- _Your goal_: Turn the lines of the material below, from the line containing "Channel Partner Program (827, 846)" through the line containing "Careers (594, 15)", into a numbered list with blank lines omitted.

- _Dataset rows_:
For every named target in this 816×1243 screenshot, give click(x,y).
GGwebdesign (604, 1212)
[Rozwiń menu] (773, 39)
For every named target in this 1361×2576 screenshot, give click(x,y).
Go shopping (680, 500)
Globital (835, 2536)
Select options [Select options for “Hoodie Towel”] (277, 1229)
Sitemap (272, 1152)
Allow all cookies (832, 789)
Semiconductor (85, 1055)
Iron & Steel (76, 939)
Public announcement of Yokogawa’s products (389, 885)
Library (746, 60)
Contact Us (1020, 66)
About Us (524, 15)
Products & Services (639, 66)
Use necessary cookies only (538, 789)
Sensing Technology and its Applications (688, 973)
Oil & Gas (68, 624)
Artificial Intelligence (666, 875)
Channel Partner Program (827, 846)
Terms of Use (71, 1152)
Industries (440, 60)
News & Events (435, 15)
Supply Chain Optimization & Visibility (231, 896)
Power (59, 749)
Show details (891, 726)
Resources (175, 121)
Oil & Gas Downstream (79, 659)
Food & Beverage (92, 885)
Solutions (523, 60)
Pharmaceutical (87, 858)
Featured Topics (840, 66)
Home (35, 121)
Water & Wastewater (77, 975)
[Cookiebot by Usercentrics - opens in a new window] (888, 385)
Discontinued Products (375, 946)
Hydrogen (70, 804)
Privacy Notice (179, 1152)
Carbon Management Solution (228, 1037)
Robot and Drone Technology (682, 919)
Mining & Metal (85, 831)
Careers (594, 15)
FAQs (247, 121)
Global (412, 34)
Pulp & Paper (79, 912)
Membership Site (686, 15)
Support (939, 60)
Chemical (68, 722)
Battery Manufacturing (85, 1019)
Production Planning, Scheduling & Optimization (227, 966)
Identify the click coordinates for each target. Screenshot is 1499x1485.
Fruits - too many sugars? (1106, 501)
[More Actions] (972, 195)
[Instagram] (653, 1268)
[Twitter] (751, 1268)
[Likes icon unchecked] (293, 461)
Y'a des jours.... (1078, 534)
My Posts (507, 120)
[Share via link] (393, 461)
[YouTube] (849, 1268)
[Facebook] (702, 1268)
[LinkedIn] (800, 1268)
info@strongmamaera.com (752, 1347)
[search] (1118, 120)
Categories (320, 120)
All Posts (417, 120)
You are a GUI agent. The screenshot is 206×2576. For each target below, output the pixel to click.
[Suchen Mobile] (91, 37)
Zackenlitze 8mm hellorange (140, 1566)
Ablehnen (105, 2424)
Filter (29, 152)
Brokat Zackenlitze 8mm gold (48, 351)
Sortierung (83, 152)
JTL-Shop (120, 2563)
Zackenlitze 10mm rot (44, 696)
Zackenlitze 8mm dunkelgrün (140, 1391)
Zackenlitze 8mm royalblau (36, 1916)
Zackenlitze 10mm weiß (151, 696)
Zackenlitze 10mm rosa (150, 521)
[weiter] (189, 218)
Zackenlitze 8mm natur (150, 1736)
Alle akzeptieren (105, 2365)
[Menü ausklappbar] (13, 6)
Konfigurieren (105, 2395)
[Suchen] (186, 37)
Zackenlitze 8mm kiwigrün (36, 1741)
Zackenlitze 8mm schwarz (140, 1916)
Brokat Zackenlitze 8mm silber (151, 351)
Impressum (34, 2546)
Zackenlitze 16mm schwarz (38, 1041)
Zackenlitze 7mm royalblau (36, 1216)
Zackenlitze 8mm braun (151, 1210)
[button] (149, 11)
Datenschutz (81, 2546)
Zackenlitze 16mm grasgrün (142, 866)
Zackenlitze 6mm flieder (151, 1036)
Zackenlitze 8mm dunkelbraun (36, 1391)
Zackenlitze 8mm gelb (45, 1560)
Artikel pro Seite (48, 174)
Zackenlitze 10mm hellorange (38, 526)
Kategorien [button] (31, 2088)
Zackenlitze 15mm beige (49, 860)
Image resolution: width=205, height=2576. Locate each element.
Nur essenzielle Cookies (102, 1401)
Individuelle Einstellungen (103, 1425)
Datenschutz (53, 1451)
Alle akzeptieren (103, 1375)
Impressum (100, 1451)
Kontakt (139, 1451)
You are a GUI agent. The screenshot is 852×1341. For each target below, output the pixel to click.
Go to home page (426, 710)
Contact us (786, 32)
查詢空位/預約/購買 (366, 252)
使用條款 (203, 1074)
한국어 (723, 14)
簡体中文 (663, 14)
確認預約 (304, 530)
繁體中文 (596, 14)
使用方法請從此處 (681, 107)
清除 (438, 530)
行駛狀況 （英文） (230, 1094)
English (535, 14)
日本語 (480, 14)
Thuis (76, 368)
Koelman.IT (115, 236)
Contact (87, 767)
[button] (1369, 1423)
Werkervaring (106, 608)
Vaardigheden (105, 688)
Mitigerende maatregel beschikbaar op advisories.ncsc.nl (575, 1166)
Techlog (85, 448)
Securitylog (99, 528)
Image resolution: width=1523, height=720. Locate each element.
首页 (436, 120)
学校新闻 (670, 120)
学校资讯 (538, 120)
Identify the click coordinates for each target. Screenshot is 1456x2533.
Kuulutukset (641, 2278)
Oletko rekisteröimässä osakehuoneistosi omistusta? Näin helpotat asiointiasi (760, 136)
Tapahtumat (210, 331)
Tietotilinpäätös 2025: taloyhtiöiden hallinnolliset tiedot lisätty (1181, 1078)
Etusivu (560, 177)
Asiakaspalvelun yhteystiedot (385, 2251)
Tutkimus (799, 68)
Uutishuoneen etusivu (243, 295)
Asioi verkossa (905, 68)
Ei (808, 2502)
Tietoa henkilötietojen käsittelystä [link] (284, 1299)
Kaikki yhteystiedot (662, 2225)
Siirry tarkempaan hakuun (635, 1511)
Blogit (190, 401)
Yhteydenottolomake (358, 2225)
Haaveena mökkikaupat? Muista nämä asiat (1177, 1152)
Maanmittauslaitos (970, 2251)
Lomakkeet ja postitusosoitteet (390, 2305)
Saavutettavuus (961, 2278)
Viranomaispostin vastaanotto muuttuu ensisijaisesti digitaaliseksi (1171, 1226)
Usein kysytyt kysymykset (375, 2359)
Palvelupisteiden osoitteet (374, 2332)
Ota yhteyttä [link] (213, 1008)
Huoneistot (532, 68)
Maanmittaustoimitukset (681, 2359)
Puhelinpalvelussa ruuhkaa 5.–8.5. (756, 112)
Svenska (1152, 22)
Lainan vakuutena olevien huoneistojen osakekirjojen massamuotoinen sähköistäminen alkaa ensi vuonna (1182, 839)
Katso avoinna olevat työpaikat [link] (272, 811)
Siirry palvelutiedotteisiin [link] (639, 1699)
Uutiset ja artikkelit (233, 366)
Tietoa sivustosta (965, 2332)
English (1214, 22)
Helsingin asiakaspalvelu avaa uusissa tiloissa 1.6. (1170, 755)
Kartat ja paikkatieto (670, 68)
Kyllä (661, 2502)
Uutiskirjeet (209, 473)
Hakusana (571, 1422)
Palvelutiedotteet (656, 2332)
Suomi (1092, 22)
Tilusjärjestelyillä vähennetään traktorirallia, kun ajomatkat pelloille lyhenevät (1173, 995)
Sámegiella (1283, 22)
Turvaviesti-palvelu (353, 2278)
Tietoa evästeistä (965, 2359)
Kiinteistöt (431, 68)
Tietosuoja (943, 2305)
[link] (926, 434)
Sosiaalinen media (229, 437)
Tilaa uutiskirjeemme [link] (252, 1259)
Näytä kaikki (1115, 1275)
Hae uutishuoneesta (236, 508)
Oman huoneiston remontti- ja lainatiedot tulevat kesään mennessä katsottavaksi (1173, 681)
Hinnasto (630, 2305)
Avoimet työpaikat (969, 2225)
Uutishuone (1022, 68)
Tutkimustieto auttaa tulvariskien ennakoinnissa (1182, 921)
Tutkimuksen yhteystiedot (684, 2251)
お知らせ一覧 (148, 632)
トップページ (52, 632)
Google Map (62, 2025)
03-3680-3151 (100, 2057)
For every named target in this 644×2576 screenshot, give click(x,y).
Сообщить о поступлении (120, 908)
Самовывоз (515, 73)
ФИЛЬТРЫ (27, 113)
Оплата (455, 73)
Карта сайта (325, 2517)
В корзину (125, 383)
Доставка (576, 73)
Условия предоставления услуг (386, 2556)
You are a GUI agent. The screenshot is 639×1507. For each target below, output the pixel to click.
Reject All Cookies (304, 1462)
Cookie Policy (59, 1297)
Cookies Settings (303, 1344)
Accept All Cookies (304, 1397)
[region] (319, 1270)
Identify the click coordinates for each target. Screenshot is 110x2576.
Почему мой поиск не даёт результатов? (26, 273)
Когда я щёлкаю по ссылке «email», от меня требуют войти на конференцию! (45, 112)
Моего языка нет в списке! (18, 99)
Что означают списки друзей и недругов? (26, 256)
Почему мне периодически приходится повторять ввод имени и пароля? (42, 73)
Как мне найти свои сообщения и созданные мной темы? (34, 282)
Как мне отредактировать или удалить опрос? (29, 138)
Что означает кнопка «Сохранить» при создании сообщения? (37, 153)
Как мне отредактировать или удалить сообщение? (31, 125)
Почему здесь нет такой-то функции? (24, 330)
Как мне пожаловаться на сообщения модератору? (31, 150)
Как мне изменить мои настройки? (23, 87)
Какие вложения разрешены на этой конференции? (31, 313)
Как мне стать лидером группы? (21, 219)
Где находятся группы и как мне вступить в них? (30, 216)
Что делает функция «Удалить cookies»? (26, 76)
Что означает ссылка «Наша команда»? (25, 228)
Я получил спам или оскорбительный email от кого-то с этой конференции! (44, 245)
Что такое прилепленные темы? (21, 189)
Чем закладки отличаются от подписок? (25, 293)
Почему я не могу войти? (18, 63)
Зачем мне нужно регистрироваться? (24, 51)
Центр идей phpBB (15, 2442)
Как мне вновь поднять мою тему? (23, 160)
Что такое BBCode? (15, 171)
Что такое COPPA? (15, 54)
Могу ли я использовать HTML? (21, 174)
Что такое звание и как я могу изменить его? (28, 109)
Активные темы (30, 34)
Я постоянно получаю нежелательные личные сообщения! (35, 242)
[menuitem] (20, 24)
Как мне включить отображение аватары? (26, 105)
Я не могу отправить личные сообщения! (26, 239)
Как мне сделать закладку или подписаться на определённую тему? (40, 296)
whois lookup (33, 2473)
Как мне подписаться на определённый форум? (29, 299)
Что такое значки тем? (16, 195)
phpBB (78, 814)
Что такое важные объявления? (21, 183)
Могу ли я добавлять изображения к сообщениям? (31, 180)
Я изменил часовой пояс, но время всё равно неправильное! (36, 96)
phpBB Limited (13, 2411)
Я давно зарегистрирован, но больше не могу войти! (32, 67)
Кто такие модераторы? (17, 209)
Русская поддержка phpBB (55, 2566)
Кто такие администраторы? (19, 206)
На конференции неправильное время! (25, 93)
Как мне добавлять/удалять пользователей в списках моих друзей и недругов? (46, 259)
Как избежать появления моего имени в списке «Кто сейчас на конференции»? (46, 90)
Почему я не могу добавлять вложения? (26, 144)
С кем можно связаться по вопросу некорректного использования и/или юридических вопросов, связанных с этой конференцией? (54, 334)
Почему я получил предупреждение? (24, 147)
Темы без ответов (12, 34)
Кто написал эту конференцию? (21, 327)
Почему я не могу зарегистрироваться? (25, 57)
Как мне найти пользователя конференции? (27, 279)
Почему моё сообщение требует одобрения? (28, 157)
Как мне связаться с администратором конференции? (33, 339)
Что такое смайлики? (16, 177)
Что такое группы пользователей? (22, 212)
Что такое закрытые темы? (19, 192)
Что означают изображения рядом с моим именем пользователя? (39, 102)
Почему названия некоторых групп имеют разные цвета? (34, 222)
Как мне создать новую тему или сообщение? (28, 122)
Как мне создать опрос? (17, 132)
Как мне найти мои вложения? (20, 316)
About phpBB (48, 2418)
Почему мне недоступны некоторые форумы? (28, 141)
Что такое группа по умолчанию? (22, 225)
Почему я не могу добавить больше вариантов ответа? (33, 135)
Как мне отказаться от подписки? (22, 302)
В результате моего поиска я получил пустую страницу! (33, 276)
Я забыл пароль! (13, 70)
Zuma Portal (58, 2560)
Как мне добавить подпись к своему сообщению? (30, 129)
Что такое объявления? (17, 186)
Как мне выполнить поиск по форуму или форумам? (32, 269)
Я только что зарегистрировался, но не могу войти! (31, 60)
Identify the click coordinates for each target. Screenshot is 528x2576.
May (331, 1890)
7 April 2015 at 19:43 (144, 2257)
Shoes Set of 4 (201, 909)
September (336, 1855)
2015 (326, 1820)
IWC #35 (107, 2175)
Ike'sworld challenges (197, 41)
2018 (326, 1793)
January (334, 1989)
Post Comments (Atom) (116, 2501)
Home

- _Task solution_:
1. Channel Partner Program (827, 846)
2. Terms of Use (71, 1152)
3. Industries (440, 60)
4. News & Events (435, 15)
5. Supply Chain Optimization & Visibility (231, 896)
6. Power (59, 749)
7. Show details (891, 726)
8. Resources (175, 121)
9. Oil & Gas Downstream (79, 659)
10. Food & Beverage (92, 885)
11. Solutions (523, 60)
12. Pharmaceutical (87, 858)
13. Featured Topics (840, 66)
14. Home (35, 121)
15. Water & Wastewater (77, 975)
16. [Cookiebot by Usercentrics - opens in a new window] (888, 385)
17. Discontinued Products (375, 946)
18. Hydrogen (70, 804)
19. Privacy Notice (179, 1152)
20. Carbon Management Solution (228, 1037)
21. Robot and Drone Technology (682, 919)
22. Mining & Metal (85, 831)
23. Careers (594, 15)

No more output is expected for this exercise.